The following cases are unpublished opinions and are not binding precedent.
Guttman v. Glen Towers Owners Association, Inc. (2014) 2d Civ. No B239938 (Super. Ct. No SC110813). Glen Towers prohibited owners of First-floor "maids units" from renting them to nonmembers. Guttman sued claiming the restriction was unreasonable. The Association presented a number of reasons why the restriction was both reasonable and rationally related to the Association's concerns over safety, security and the impact on the common area facilities. The court agreed with the Association and upheld the restriction.
Bel Air Glen HOA v. Dowlatshahi (2014) No. B243549. The Bel Air Glen CC&Rs require that unit leases be in writing and copy provided to the association. The Dowlatshahis conveyed their unit to Escandari via an unrecorded deed. The HOA thought it was being rented to Escandari and asked for a copy of the lease and was told there was none. The association held a hearing and fined the Dowlatshahis. The Dowlatshahis sued the association and the association sued the Dowlatshahis. The association argued that the unrecorded deed was fraudulent and Escandari was actually leasing from Dowlatshahis. The court made a distinction between occupancy pursuant to a lease and occupancy by quitclaim deed. The court also noted that the when the board was told that no lease existed, it failed to inquire if the occupancy was pursuant to some other arrangement. Since Escandari's occupancy was not pursuant to a lease, the Dowlatshahis could not be held liable for breach of the CC&R requirement that they provide the association with a lease. Accordingly, the court found in favor of the Dowlatshahis.
Harper v. Canyon Hills Community Association, No. G048445 (Cal. Ct. App. Aug. 19, 2014). Canyon Hills adopted architectural guidelines that required neighbors be made aware of any proposed alterations.
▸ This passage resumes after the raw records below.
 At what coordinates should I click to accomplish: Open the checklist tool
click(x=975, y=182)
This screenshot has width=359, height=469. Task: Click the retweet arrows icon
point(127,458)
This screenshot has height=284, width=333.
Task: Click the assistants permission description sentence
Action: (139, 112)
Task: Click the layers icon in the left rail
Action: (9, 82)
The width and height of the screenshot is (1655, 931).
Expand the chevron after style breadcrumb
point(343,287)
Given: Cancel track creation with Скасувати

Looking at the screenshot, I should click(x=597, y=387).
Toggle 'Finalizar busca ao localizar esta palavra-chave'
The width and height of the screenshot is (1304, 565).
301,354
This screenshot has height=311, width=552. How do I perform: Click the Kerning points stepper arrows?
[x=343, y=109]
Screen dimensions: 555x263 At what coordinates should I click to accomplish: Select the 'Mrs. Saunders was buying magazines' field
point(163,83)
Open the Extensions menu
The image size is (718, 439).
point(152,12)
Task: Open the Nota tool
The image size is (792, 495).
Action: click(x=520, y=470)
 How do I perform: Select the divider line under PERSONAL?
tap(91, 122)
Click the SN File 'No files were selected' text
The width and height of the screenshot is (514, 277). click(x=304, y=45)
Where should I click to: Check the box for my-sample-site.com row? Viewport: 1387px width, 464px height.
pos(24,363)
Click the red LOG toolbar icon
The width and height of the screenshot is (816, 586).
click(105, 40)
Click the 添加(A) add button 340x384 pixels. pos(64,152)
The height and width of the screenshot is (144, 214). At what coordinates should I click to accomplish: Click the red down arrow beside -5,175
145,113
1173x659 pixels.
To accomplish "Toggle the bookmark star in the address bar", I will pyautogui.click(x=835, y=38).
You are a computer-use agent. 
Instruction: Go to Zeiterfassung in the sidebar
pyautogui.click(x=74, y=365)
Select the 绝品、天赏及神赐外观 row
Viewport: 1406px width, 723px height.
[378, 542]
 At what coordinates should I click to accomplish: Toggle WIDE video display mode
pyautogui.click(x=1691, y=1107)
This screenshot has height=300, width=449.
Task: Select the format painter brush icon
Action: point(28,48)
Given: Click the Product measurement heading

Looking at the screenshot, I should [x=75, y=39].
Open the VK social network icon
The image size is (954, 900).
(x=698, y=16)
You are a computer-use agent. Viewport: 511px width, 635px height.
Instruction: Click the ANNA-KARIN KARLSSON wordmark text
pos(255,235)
The Valentines submitted an application to tear down their existing house and build a new one. The association approved the project. Harper, a next door neighbor, complained and the board investigated. The board did not find merit in her complaint and allowed construction to proceed. Harper sued. She alleged the association did not follow its own application process and was not protecting her home value. Ruling in the association's favor, the court decided Harper did not have standing to enforce the Architectural Guidelines.
PGA West Residential Association, Inc. v. Mork, No. E054276 (Cal. Ct. App. Oct. 21, 2014). An owner who alters drainage patterns is liable for the water damage that results. With HOA approval, the Morks built a swimming pool, sprinkler system and other improvements. They also altered the original grade of their yard which caused water to flow into their neighbor's unit. Their neighbor and the HOA both sued the Morks. The Morks argued that the HOA was responsible for maintaining the common area and it had approved the swimming pool (and by extension the change in the drainage pattern). The court disagreed. It held that the Morks assumed the duty to maintain their property in a way that did not create a nuisance. It ruled for the association and awarded damages.
Reynolds v. Auburn Country Villa Homeowners Association (Jan. 16, 2014). Reynolds challenged a CC&R amendment that limited the number of rental units in the community to six. The amendment was approved to protect the value of the homes in the development and to retain eligibility requirements for secondary financing. The restriction prevented Reynolds from renting her unit. The court ruled the rental restriction was reasonable and did not violate public policy.